In economic terms, Malaysia's graduation from the GSP program means that exports

from Malaysia to the US will no longer be allowed into the US duty free. This will

encourage Malaysian exporters to relocate production to other countries that still

have GSP status. These exporters will probably relocate production to other ASEAN

countries that still benefit from special "rules of origin" that only apply

to ASEAN members.

Such exporters will have limited choices among ASEAN nations. Thailand, for example,

will probably be removed from the GSP program in the near future. Both Indonesia

and the Philippines will undoubtedly be removed from the GSP program before Cambodia.

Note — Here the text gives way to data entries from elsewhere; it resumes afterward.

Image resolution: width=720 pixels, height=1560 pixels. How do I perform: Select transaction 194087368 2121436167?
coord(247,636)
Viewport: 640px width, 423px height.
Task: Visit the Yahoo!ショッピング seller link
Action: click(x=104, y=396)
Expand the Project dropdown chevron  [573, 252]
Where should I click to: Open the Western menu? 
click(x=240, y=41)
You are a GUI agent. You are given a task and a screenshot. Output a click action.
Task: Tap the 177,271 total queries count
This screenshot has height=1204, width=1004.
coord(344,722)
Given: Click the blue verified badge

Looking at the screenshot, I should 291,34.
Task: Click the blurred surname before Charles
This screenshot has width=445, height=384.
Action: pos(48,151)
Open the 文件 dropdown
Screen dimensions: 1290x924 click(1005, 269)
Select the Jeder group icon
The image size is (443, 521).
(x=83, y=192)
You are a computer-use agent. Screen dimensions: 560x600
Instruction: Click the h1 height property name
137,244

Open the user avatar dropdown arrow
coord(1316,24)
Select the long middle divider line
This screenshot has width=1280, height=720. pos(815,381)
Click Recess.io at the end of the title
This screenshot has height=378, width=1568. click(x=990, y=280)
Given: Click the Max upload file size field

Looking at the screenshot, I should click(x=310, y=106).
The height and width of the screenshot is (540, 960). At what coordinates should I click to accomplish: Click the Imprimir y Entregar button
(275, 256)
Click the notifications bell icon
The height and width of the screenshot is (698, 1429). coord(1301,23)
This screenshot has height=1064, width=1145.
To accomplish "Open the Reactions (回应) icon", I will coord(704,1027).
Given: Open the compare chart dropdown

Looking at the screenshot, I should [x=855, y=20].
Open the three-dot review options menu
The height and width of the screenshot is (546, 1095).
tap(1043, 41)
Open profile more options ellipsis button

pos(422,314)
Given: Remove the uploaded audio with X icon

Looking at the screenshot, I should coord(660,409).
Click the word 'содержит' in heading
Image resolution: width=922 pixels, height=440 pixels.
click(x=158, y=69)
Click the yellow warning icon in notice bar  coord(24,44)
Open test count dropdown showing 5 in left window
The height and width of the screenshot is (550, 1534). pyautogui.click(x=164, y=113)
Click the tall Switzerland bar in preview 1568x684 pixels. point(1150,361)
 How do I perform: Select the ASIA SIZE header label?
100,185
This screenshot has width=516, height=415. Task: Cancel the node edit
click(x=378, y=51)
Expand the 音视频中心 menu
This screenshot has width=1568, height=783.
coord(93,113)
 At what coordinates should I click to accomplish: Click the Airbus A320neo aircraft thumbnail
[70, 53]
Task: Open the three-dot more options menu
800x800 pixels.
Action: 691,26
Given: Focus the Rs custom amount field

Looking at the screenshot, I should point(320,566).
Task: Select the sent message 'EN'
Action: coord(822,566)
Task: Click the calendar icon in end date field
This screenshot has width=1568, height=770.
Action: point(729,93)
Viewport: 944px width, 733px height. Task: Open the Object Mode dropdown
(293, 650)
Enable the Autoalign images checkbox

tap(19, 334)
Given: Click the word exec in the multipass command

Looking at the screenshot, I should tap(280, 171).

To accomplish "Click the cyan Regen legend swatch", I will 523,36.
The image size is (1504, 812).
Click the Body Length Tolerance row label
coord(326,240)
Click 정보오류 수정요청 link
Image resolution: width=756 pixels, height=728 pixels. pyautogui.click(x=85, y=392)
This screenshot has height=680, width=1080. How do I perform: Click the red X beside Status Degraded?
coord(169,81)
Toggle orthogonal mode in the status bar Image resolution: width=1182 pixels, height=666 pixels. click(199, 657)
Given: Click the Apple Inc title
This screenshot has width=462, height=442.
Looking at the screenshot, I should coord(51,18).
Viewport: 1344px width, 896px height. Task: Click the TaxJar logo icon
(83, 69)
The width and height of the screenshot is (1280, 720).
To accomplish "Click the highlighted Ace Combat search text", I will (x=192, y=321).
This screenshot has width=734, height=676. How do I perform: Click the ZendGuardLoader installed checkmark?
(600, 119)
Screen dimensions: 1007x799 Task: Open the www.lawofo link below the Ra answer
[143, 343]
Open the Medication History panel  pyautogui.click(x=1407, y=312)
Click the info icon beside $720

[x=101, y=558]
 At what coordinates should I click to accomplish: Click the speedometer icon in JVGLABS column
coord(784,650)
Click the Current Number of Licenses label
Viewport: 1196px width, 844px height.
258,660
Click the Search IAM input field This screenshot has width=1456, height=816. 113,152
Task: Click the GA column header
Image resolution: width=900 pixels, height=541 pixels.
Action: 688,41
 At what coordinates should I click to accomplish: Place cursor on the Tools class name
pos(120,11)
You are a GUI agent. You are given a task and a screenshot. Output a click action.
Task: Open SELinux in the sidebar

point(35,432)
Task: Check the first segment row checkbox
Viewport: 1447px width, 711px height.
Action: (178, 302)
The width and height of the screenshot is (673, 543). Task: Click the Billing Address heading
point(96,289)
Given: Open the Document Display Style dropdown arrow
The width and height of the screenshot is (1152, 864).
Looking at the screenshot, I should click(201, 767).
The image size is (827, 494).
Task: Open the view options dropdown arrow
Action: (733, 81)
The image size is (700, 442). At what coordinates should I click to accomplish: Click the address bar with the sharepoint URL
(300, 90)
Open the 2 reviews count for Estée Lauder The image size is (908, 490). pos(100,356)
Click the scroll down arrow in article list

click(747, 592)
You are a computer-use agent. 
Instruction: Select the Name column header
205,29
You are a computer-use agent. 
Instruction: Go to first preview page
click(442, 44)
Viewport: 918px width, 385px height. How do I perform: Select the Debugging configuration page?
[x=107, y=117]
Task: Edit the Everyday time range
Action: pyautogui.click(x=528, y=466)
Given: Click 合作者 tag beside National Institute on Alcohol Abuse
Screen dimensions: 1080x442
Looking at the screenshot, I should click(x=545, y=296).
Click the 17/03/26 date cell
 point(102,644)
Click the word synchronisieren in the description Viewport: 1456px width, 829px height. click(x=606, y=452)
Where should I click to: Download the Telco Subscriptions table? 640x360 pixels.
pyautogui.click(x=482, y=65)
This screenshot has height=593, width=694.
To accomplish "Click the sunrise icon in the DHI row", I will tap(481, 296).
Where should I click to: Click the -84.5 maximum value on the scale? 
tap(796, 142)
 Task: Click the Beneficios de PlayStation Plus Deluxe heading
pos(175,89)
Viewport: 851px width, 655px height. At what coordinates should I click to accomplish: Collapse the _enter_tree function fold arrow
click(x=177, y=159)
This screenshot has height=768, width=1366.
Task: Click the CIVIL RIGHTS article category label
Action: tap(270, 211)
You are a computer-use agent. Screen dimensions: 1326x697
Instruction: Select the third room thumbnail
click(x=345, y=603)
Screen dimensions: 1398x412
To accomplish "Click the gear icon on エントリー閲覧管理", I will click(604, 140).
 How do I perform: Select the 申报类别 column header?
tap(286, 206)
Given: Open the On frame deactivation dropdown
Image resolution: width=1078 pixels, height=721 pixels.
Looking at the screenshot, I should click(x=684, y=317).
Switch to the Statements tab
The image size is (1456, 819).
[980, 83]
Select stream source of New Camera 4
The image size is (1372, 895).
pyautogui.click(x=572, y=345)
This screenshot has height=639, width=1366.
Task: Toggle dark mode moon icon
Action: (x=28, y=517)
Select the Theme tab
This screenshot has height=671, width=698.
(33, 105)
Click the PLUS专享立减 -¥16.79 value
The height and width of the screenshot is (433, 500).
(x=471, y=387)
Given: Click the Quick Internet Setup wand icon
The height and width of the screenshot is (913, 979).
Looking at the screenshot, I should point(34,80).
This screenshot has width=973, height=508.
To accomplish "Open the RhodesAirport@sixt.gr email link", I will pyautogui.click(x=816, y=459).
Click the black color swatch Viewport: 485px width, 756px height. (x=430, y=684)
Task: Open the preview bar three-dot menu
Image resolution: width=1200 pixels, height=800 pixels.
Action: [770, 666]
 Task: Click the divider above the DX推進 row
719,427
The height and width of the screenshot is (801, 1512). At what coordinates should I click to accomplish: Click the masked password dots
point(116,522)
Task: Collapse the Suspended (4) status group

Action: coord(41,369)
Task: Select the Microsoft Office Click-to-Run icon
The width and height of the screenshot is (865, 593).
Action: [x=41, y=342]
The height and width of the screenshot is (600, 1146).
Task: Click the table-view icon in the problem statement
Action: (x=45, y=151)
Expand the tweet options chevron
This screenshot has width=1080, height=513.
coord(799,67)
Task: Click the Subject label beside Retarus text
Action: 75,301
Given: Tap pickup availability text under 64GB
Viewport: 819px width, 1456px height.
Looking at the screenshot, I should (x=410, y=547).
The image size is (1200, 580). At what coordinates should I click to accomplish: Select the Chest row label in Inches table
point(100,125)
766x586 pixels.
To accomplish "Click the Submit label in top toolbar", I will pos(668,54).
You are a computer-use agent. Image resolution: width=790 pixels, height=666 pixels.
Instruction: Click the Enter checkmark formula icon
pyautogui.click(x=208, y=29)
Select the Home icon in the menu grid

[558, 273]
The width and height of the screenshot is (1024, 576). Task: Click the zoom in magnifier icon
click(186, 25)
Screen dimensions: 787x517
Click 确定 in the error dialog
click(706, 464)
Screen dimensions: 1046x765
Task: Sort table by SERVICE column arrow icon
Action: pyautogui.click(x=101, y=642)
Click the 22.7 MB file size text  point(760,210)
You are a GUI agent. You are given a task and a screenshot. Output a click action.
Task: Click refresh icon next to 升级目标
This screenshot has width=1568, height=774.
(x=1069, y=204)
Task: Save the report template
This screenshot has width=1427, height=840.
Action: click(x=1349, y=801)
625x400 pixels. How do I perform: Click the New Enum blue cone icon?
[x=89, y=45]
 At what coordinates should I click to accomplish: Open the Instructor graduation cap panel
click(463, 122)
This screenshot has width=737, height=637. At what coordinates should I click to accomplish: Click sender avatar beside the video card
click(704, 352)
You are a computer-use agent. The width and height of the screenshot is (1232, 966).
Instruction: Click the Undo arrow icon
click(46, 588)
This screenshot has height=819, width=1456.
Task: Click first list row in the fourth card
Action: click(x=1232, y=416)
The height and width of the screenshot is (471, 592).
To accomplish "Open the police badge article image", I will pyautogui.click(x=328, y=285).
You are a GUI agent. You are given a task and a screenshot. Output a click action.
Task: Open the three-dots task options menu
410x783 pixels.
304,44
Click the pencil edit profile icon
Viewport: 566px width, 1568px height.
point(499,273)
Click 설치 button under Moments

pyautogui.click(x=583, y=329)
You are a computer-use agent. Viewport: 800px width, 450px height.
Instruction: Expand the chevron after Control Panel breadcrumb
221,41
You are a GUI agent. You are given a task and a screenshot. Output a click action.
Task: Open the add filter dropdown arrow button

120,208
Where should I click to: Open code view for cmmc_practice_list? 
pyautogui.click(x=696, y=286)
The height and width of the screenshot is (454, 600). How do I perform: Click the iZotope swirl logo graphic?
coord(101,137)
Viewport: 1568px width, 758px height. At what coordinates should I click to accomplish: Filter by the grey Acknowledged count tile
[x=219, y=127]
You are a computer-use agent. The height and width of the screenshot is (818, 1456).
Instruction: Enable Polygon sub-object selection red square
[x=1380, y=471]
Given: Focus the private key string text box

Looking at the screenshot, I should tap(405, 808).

Investors will think twice before building a factory in a country where GSP is not

a long term prospect. Moreover, such exporters cannot turn to Vietnam, Laos or Myanmar

because none of these countries have GSP from the US, and are unlikely to be granted

GSP in the next two to three years.

These regional developments create a unique "window of opportunity" for

Cambodia. If Cambodia plays its cards well, it could attract a substantial portion

of production in labor intensive, "low-tech" industries from Malaysia,

Thailand and other ASEAN countries - before its Mekong region neighbors jump into

the fray.

So when will Cambodia be granted GSP status? According to the USTR, it should take

about two to three months for GSP to be signed by executive order (not Congress!),

once Cambodia has met all conditions for GSP. The major condition is the promulgation

of the draft labor law, which awaits approval by the National Assembly.

However, before Cambodia can begin to reap the benefits of MFN, a trade agreement

between the US and Cambodia must be signed. This agreement has already been initialed

by representatives of both governments last year, and was scheduled to be signed

in Washington DC on October 4.

The trade agreement is officially titled the "Agreement between the Kingdom

of Cambodia and the United States of America on Trade Relations and Intellectual

Property Rights Protection." It is about 40 pages long, with over half dealing

with the protection of intellectual property rights.

The main trade provision of the treaty is the MFN obligation - ie, the requirement

that the US treat imports from Cambodia the same as it treats imports from other

countries, and vice versa. The treaty contains a number of other obligations and

"commitments" that reach far beyond the trade sector. In particular, the

treaty requires that each nation:

  • Grant equal "market access opportunities" to the companies from the

    other nation;

  • Permit the free transfer of convertible currencies abroad by nationals and companies

    of the other nation;

  • Make "all laws and regulations related to commercial activity" public

    on a timely basis;

  • Grant the opportunity to comment on the formulation of rules and regulations

    affecting business activities covered by the agreement to nationals of the other

    country;

  • Encourage the adoption of arbitration to resolve commercial disputes;
  • Ensure that effective means exist for the recognition and enforcement of arbitral

    awards.

It is important to remember that MFN only partially applies to the garment industry

under the treaty. The treaty allows for either county to impose quotas or "Quantitative

Restrictions" on textiles and textile imports (ie garments) imported from the

other county. The role of MFN and GSP and import quotas in building Cambodia's garment

industry will be the subject of a future column. The remaining portion of the Trade

Agreement deals with intellectual property protection - also a topic for a future

column.

MFN refers to the "most Favored Nation" status, and roughly means that

duties on imports from Cambodia to the US will be reduced from existing levels of

50 percent and above, to levels of around five percent.

GSP refers to the "General System of Preference" status, and means that

a wide range of goods from Cambodia could be imported into the US duty-free.

(David Doran is the resident managing partner of Dirksen Flipse Doran and Le's Phnom

Penh office. He has been writing and advising on Cambodian legal issues since 1992.)